── Supplied material ──

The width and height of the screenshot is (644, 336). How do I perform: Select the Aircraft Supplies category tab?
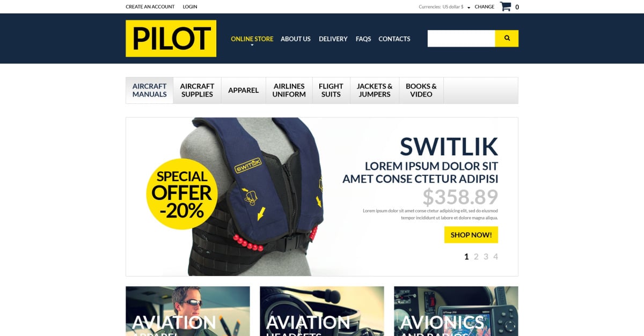tap(197, 90)
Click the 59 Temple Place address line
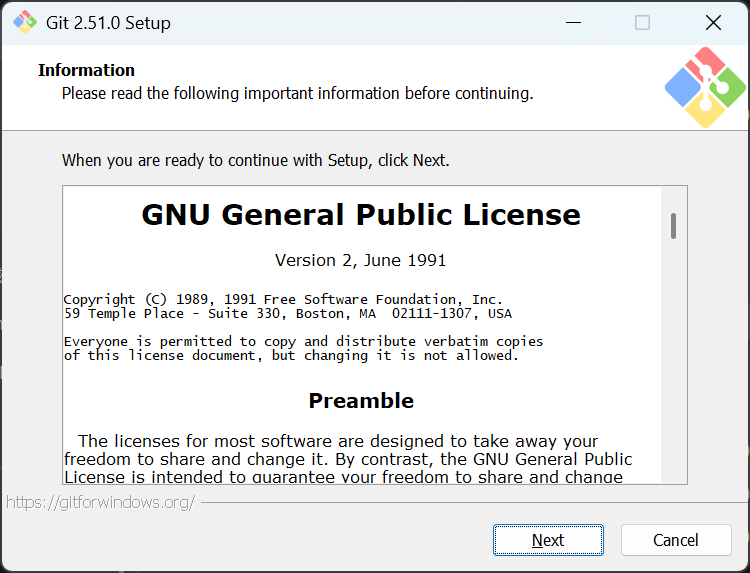 (287, 314)
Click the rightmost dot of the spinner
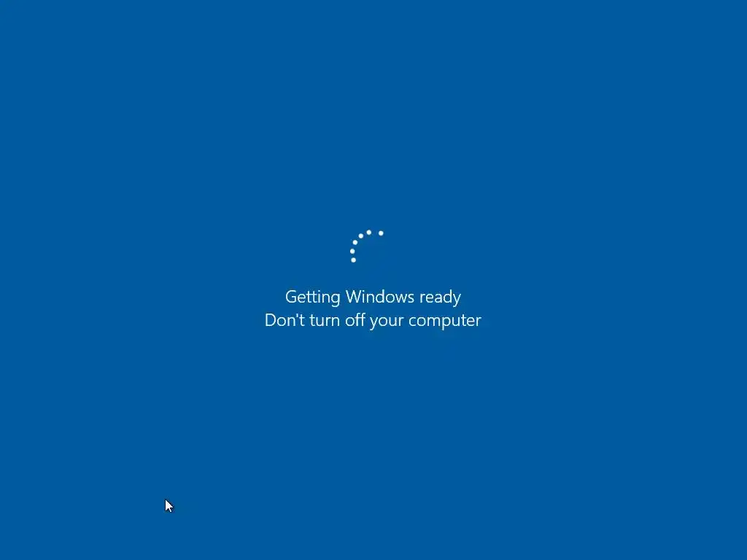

───

* Problem details
Each entry above must be set down word for word; none of its pictures belong in the copy.

* Exercise result
The width and height of the screenshot is (644, 336). How do I perform: Select the Aircraft Supplies category tab?
tap(197, 90)
Click the 59 Temple Place address line
 (287, 314)
Click the rightmost dot of the spinner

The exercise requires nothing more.